Ruth                              - (disperata) La legge, la legge... ma in nome della legge - Iddio mi perdoni se l'angoscia mi fa bestemmiare - in nome della legge sono stati condannati a morte Cristo, Giovanna d'Arco, Socrate...

Il Pubblico Ministero    - (con intima tensione, guar­dando davanti a sé) Io so, come accusatore, che quando in base alla norma scritta, chiedo la condanna a morire, chiedo anche la condanna dello Stato ad uccidere, essendo impotente a re­dimere.

Ruth                              - Non mi respinga anche lei. Da giorni e giorni non faccio che rivolgermi da ogni parte.

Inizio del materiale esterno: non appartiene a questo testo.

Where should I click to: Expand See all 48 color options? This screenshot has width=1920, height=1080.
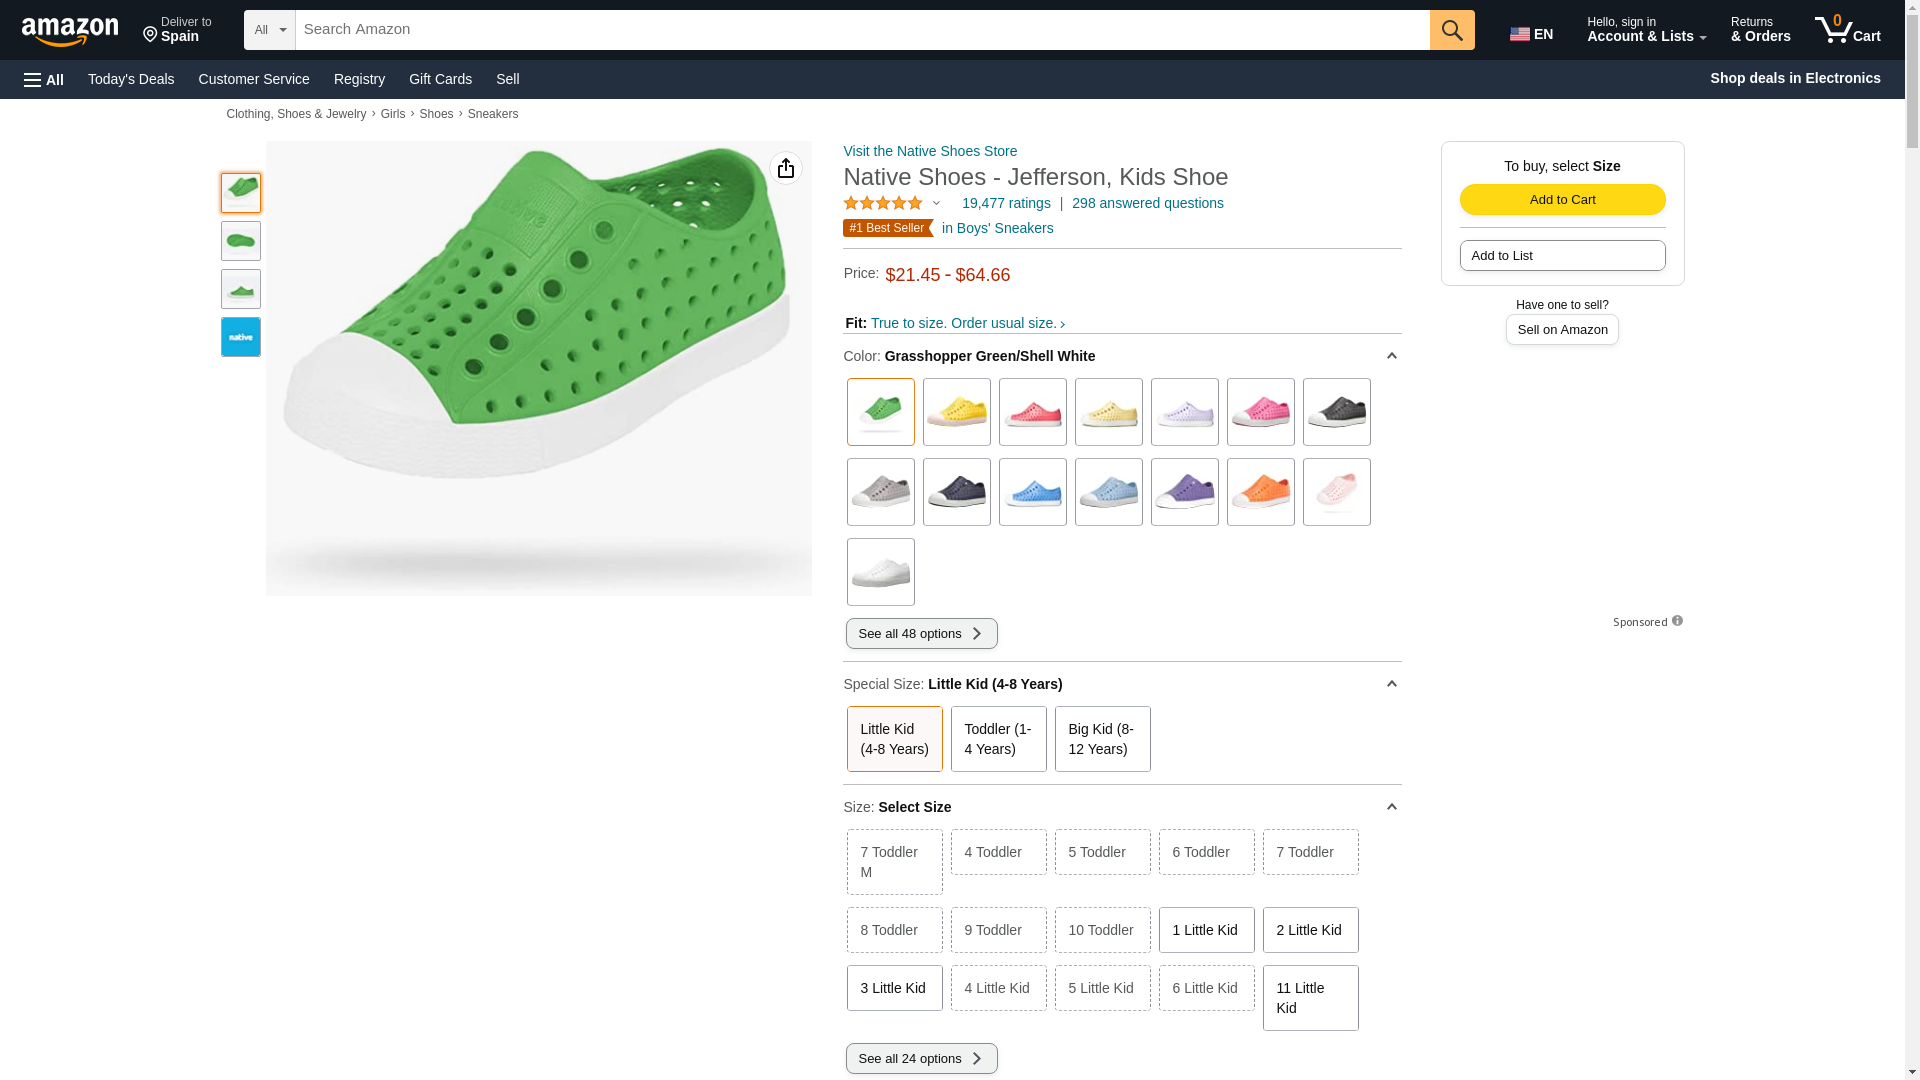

Il Pubblico Ministero    - E' stabilito che il potere di proporre la grazia spetta solo a chi è sopra di me.

Ruth                              - Abbia pietà...

Il Pubblico Ministero    - (si alza, guardando l'oro­logio, in atto di dover andarsene) Non posso nulla, le dico.

Ruth                              - (si irrigidisce: fredda, tagliente, anch'essa in atto di andarsene) E allora... mi scusi se le ho fatto far tardi.

~ La luce si spegne di colpo. Dopo un po' riap­pare gradatamente la camera d'ospedale. C'è solo il dottor Cordias. E' sera.

Cordias seduto, affranto, scuote il capo fra sé, tormentato dai suoi pensieri. Entra l'infermiere).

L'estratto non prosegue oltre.